Bei den bis jetzt aufgezählten Eigenschaften der Liebe ist Selbstverleugnung der hervorragende Cha­rakter; ihre beständige Triebfeder ist das Wohl­ergehen der andern. Die folgenden Eigenschaften bezeugen mehr ihre Freude am Guten und ihr Ver­halten gegen das Böse. Sie lässt sich nicht durch die so tief gewurzelte Neigung der menschlichen Natur leiten, die so gern das Ungute bei andern voraus­setzt, sondern «sie denkt nichts Böses». Sie lässt nie einem unbegründeten Argwohn Raum, noch fällt sie ein Urteil auf bloße Vermutungen hin oder nach den traurigen Erfahrungen und Enttäuschungen, die sie im Umgang mit andern gemacht hat, sondern setzt immer das Beste voraus. «Sie freut sich nicht über die Ungerechtigkeit, sondern sie freut sich mit der Wahrheit» (Vers 6). Weit davon entfernt, selbst das Böse zu tun, hat sie auch keine Freude daran, wenn andere in Ungerechtigkeit wandeln; sondern in Übereinstimmung mit der Wahrheit erfreut sie sich stets der Heiligkeit, Lauterkeit und Rechtschaf­fenheit. Wenn sie auch das Gute nicht sieht, so vermutet sie es; und wenn sie das Böse sieht, so erträgt sie es mit Langmut und Geduld. Solange das Wohl anderer es nicht durchaus erfordert, sucht sie es nicht aufzudecken; ja, ihr innigster Wunsch ist, das Böse für immer begraben zu können. «Sie erträgt alles, sie glaubt alles, sie hofft alles, sie erduldet alles» (Vers 7). Sie ist ohne Misstrauen, legt alles zum Guten aus, hofft immer das Beste und lässt sich selbst durch die erfahrenen Kränkungen nicht darin irre machen. Auch denkt sie nicht im gering­sten daran, für das ihr zugefügte Unrecht oder die ihr zuteil gewordenen Beleidigungen Rache auszu­üben. O möchte der Heilige Geist diese Liebe im­mer mehr in uns kräftig und wirksam sein lassen, damit ihre herrlichen Eigenschaften immer völliger in unserm ganzen Wandel zur Verherrlichung Got­tes und zum Nutzen der Seinigen hervorstrahlen!
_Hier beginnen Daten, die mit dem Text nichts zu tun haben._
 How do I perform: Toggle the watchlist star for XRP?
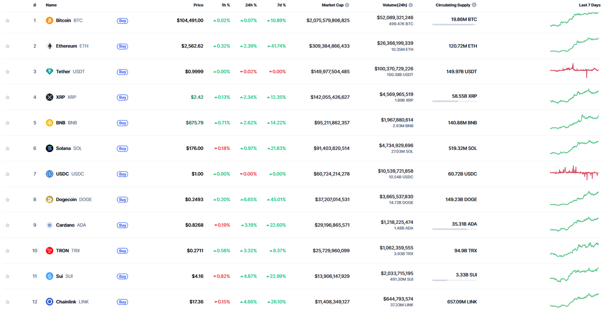pos(8,97)
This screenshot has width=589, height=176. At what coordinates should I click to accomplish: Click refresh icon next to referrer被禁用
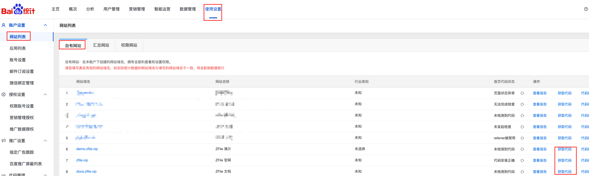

Die Liebe nun ist ewig, weil sie die Natur Gottes ausmacht. «Die Liebe vergeht nimmer. Seien es aber Prophezeiungen, sie werden weggetan werden; seien es Sprachen, sie werden aufhören; sei es Erkenntnis, sie wird weggetan werden» (Vers 8). Die Mitteilung der Gedanken Gottes, sowie auch das Mittel dieser Mitteilung, die Kenntnis, die wir hie­nieden erlangen, dies alles erreicht sein Ende; aber die Liebe bleibt. Wir erkennen auch hienieden die Wahrheit, obwohl sie völlig geoffenbart ist, nur stückweise (Vers 9); wir sind nicht imstande, uns das Ganze derselben auf einmal vorzustellen, son­dern immer nur einzelne Teile; und darum ist un­sere Erkenntnis auch unvollkommen. «Wenn aber das Vollkommene gekommen sein wird, so wird das, was stückweise ist, weggetan werden» (Vers 10); dann wird auch unsere Erkenntnis eine voll­kommene sein. Wie groß ist doch der Unterschied zwischen dem Fassungsvermögen eines Kindes und dem eines Mannes, zwischen der Art und Weise ihrer Anschauung, der Wahl eines Gegenstandes und ihrer Freude darüber; aber noch weit größer wird der Unterschied zwischen einem Christen hie­nieden, umgeben mit Schwachheiten aller Art, und einem Christen in der Herrlichkeit droben sein, wo jede Unvollkommenheit verschwunden sein wird (Vers 11). «Denn wir sehen jetzt durch einen Spie­gel, undeutlich, dann aber von Angesicht zu An­gesicht. Jetzt erkenne ich stückweise, dann aber werde ich erkennen, wie ich auch erkannt worden bin» (Vers 12). Jeder Nebel ist dort verschwunden; jeder Schatten hat einer vollkommenen Klar­heit Platz gemacht. Wir werden alle Dinge im Lichte Gottes in ihrer wahren Wirklichkeit verste­hen und erkennen. «Nun aber bleibet Glaube, Hoff­nung, Liebe, diese drei, die größte aber von diesen ist die Liebe» (Vers 13). Hienieden können wir weder ohne Glauben, noch ohne Hoffnung den Pfad unserer Pilgrimschaft vollenden. Sie sind das gesegnete Vorrecht derer, die hienieden keine blei­bende Stätte haben, sondern die zukünftige suchen, die durch eine Wüste wandern, wo nichts das Herz erfreuen und erquicken kann; aber so gesegnet und notwendig auch Glaube und Hoffnung sein mögen, so ist dennoch die Liebe, auch hienieden schon, größer als beide; denn sie ist die Gleichförmigkeit der Wesenheit Gottes, der lebendige Ausdruck dessen, was Er ist. Ihr Besitz und ihre Ausübung offen­baren, dass wir Seiner Natur teilhaftig geworden und mit Seinen Gefühlen und Handlungen in Über­einstimmung sind.